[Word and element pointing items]
----

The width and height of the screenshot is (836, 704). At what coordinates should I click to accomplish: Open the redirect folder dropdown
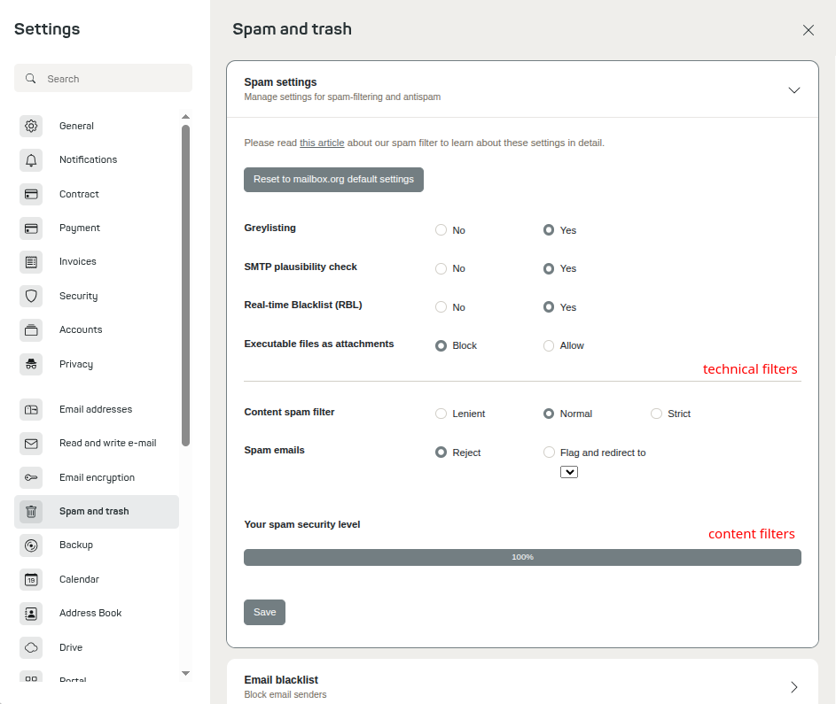click(x=569, y=472)
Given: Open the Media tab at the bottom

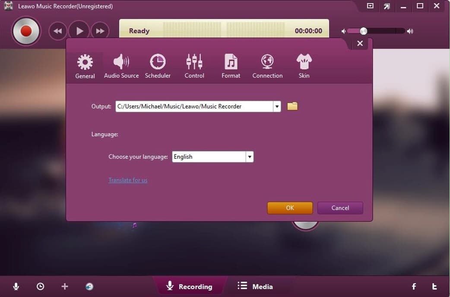Looking at the screenshot, I should coord(256,286).
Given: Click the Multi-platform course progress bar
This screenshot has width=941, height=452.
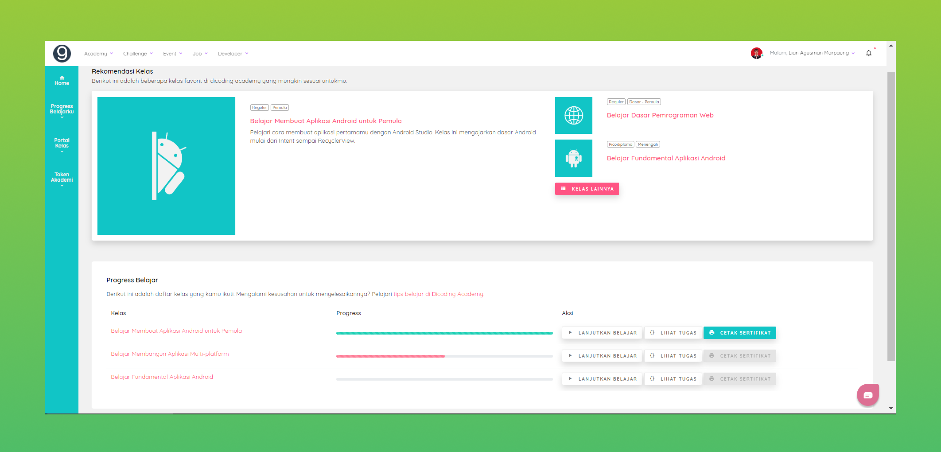Looking at the screenshot, I should pos(444,356).
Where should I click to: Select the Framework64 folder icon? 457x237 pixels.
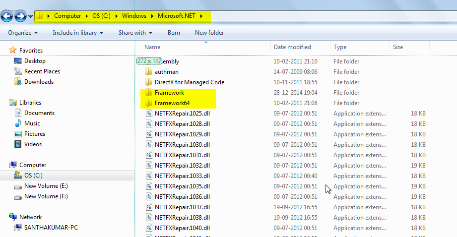[x=148, y=103]
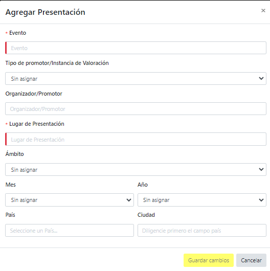The height and width of the screenshot is (271, 270).
Task: Click the Lugar de Presentación label
Action: click(37, 124)
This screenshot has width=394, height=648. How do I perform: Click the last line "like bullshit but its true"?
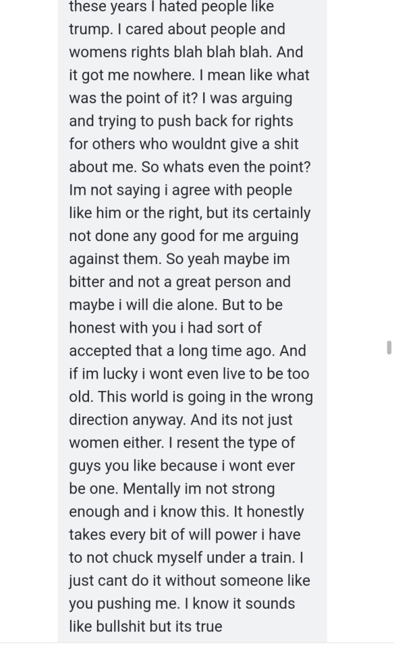(x=145, y=626)
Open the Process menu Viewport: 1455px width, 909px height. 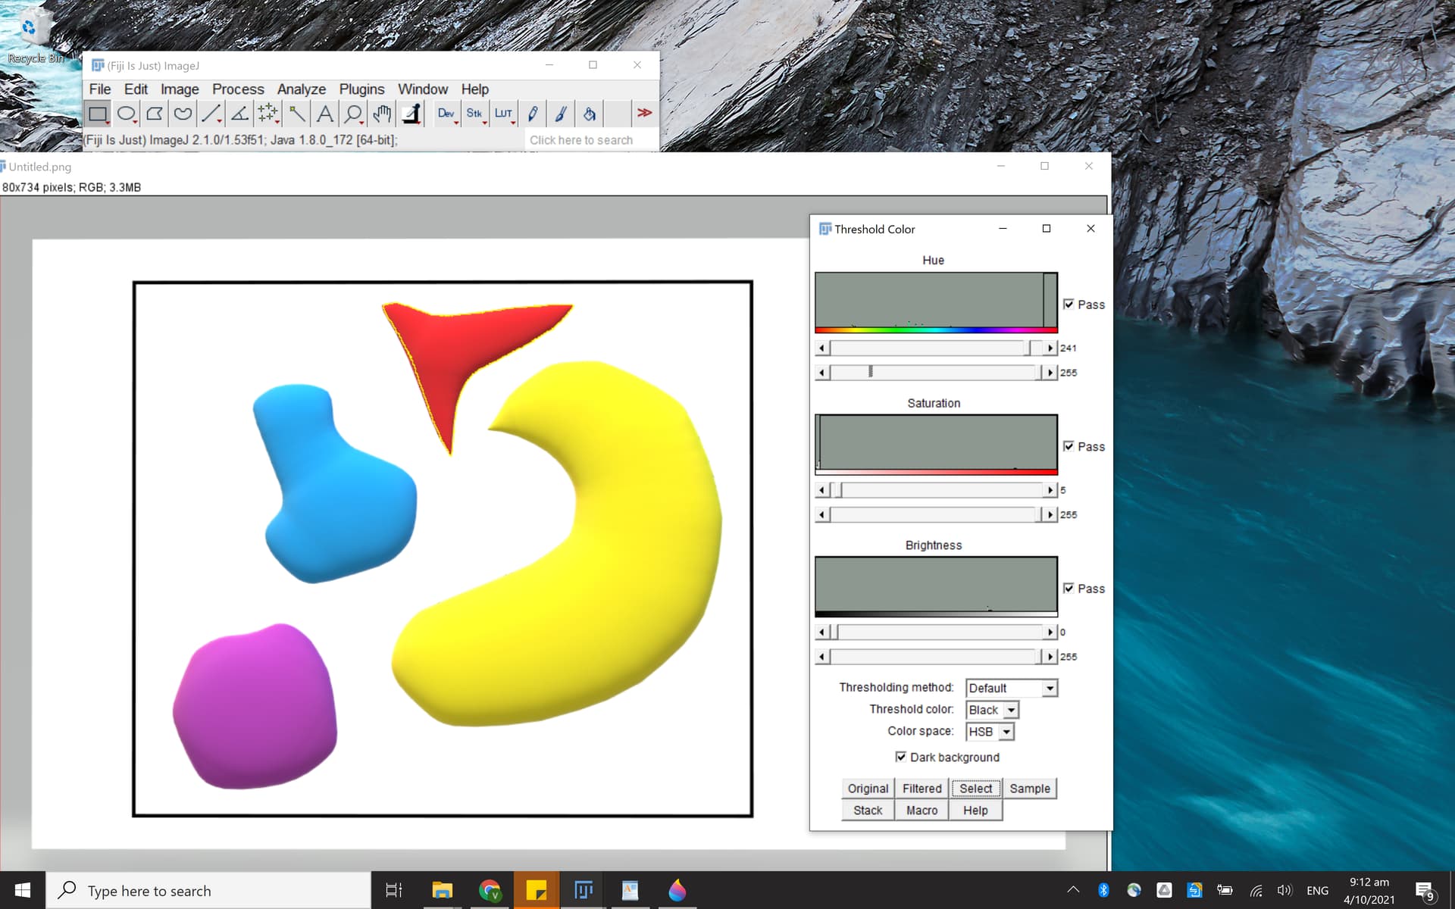(x=238, y=89)
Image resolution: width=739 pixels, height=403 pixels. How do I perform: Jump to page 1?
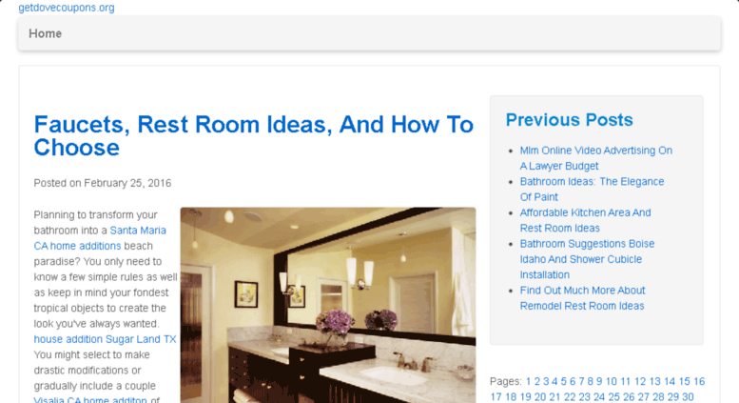tap(528, 381)
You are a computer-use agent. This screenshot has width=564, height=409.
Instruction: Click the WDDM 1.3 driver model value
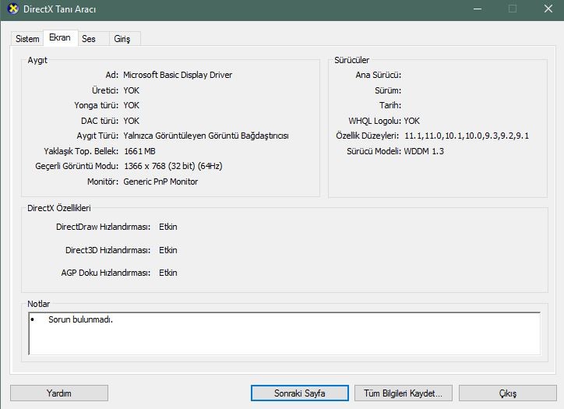(424, 151)
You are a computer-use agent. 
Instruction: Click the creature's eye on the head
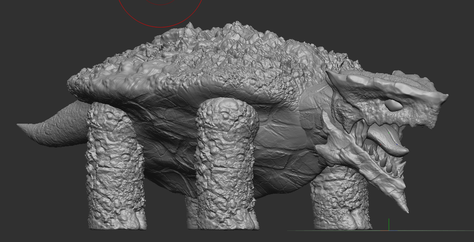394,105
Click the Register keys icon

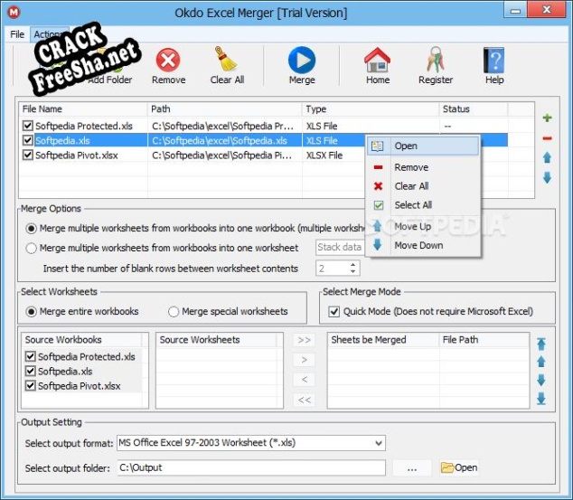(435, 65)
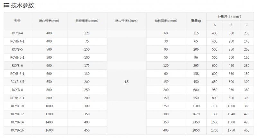Select the 悬挂高度≤(mm) column header
Screen dimensions: 257x138
point(87,21)
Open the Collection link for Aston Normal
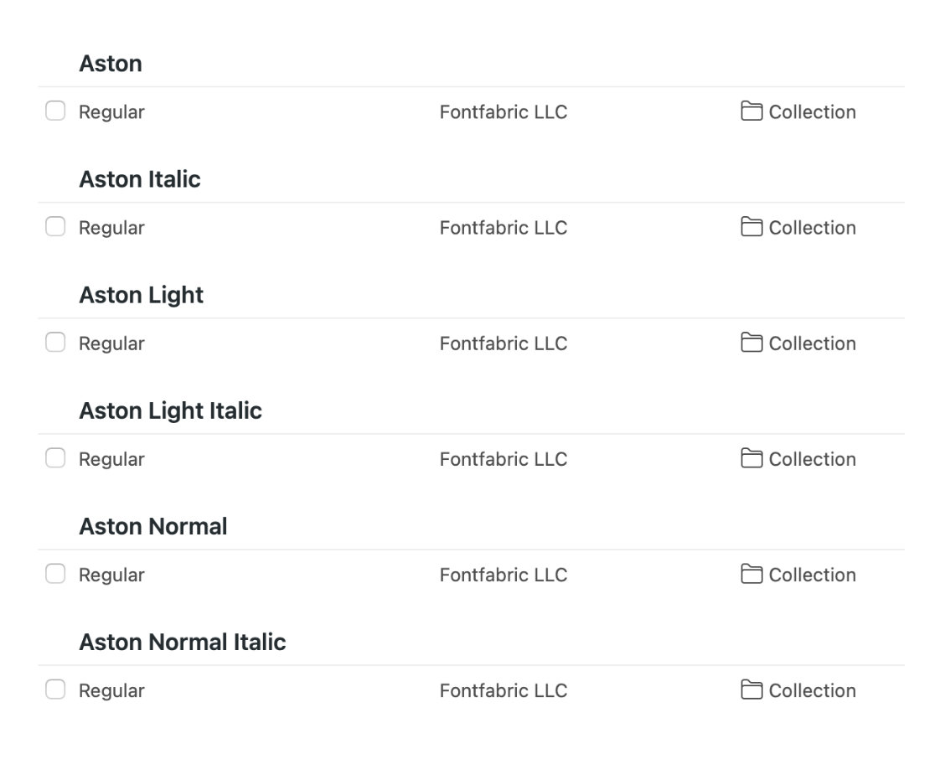 tap(812, 575)
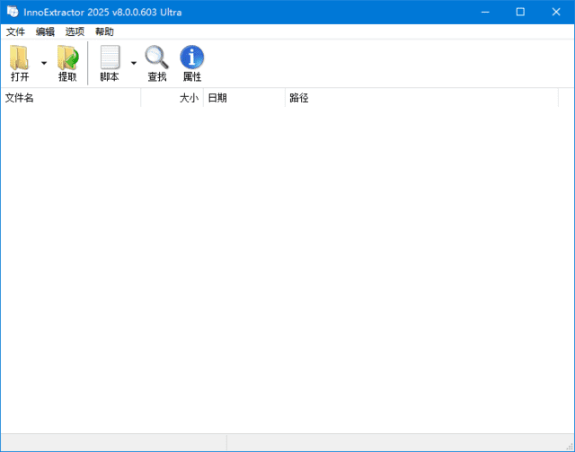
Task: Click the 提取 (Extract) toolbar icon
Action: point(67,58)
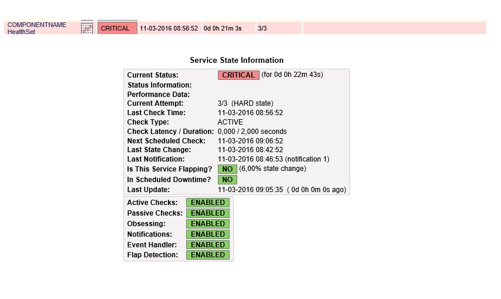Click the NO badge for service flapping
Image resolution: width=501 pixels, height=299 pixels.
click(227, 169)
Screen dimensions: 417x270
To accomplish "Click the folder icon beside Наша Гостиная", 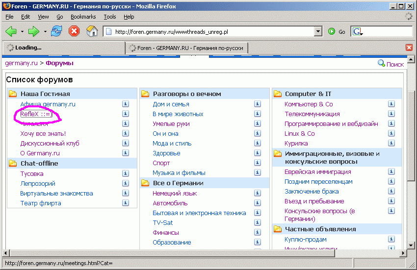I will 12,94.
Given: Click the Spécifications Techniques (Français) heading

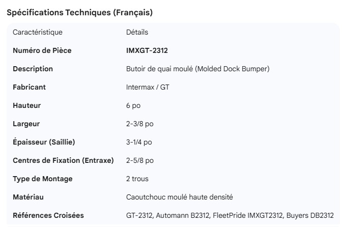Looking at the screenshot, I should 79,13.
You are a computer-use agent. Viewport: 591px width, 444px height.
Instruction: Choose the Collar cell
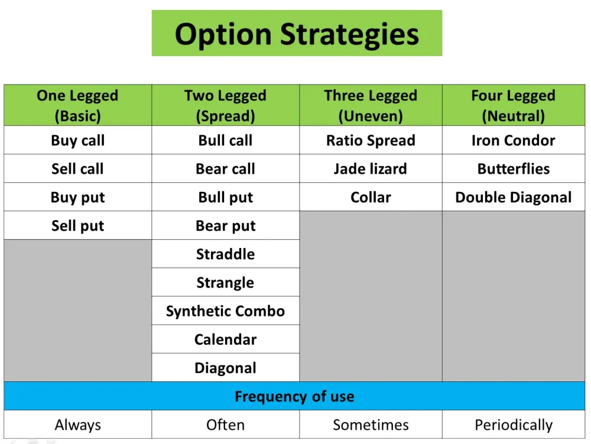pyautogui.click(x=371, y=197)
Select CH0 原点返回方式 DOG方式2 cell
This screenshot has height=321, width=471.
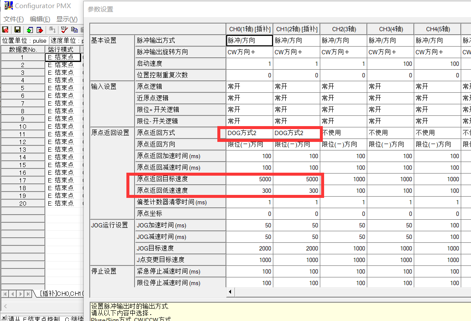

----

**Work to be completed:** Put everything from the start of the items down to the line containing "(x=145, y=626)" into a numbered list, skipping blank lines. Leave the pictures out of your answer.

**Answer below:**
1. The width and height of the screenshot is (836, 704). At what coordinates should I click to accomplish: Open the redirect folder dropdown
2. click(x=569, y=472)
3. Given: Open the Media tab at the bottom
4. Looking at the screenshot, I should coord(256,286).
5. Given: Click the Multi-platform course progress bar
6. This screenshot has width=941, height=452.
7. Looking at the screenshot, I should pos(444,356).
8. Where should I click to: Select the Framework64 folder icon? 457x237 pixels.
9. [x=148, y=103]
10. The height and width of the screenshot is (271, 270).
11. Task: Click the Lugar de Presentación label
12. Action: click(37, 124)
13. This screenshot has width=394, height=648. How do I perform: Click the last line "like bullshit but its true"?
14. (x=145, y=626)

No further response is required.